→ **Study text**
Have you ever felt like you were watching yourself from the outside — detached from your own thoughts, feelings, or body, as if you were a spectator of your own life? This experience is called depersonalization. Most people have a brief taste of it at some point (often from fatigue or stress), but for some it becomes a chronic, distressing condition. In our research, we use depersonalization as a lens to understand how the self is built — because when something breaks down, we can learn a lot about how it normally works.

LOCKDOWNS, SCREENS, AND THE FEELING OF NOT BEING REAL

During the COVID-19 lockdowns, billions of people abruptly shifted the bulk of their social lives onto screens. We ran a large survey to ask: does living through a screen change how real you feel to yourself?

The answer was yes. People who increased their time on video calls, social media, and online gaming during lockdown reported significantly higher levels of depersonalization and derealization — that unsettling feeling that the world around you isn't quite real either. The more people lived through digital interfaces, the less they felt anchored in their own bodies and their physical surroundings.

Ciaunica, A., McEllin, L., Kiverstein, J., Gallese, V., Hohwy, J. & Woźniak, M. (2022). "Zoomed out: digital media use and depersonalization experiences during the COVID-19 lockdown". Scientific Reports, 12(1), 3888.

DEPERSONALIZATION DISRUPTS THE BODY-SELF, BUT NOT THE MIND-SELF

But what exactly is disrupted when people depersonalize? To find out, we used a well-established laboratory phenomenon: the self-prioritization effect. Normally, we are faster and more accurate at processing information associated with ourselves — whether it's our own face or an abstract symbol we've been told is "ours".

We compared two types of self-associated information: participants' own face (bodily self) and an arbitrary geometric shape labelled as theirs (abstract self). People with higher depersonalization scores showed a markedly reduced advantage for their own face — it no longer felt as prioritized by the brain. But the advantage for the abstract self-symbol remained completely intact.

This clean double dissociation reveals that the self is not one unified thing — it has at least two separable layers. Depersonalization selectively targets the bodily layer, while leaving the more conceptual, abstract sense of self unaffected. The body feels unfamiliar; the mind still knows who it is.

Woźniak, M., McEllin, L., Hohwy, J. & Ciaunica, A. (2023). "Depersonalization affects self-prioritization of bodily, but not abstract self-related information". Journal of Experimental Psychology: Human Perception and Performance, 49(11), 1447–1459.

→ **Exercise data**
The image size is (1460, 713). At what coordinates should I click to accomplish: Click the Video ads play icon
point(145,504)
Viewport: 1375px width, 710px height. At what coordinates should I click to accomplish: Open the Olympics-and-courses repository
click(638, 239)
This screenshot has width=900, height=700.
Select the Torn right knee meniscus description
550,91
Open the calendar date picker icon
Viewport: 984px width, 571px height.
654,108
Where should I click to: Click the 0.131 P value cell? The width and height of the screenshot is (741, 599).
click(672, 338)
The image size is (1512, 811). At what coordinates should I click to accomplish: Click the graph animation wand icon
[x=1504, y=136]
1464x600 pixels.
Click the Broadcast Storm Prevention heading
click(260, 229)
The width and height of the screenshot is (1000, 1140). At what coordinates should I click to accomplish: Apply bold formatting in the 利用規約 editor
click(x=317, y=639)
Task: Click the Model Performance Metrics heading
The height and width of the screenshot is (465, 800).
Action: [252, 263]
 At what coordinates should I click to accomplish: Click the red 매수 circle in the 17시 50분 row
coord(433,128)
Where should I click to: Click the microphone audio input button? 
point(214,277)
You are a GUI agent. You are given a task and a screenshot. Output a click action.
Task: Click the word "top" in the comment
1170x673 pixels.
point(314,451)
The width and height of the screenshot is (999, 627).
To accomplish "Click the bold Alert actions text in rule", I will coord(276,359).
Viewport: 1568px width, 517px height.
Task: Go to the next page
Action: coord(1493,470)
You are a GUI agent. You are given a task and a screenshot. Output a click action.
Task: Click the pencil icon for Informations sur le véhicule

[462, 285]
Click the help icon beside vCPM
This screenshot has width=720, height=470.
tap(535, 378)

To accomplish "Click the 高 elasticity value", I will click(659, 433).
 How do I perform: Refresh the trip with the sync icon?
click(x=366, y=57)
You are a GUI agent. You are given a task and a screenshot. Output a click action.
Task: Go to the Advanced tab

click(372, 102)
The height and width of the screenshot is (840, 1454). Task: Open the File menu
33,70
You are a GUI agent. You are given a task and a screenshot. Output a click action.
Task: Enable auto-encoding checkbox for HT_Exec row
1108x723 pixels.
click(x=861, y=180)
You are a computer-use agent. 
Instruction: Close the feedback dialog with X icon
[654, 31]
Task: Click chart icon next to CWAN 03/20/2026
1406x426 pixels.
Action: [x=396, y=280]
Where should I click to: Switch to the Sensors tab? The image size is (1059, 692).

→ **Task brief**
Answer from the depersonalization text:
1. What did people who spent more time on video calls, social media, and online gaming during lockdown report?
2. Which two types of self-associated information did the lab study compare?
3. For people with higher depersonalization scores, which advantage stayed completely intact?
The records have nothing to do with the depersonalization text.

→ **Task response**
1. Significantly higher levels of depersonalization and derealization.
2. Participants' own face (bodily self) and an arbitrary geometric shape labeled as theirs (abstract self).
3. The advantage for the abstract self-symbol.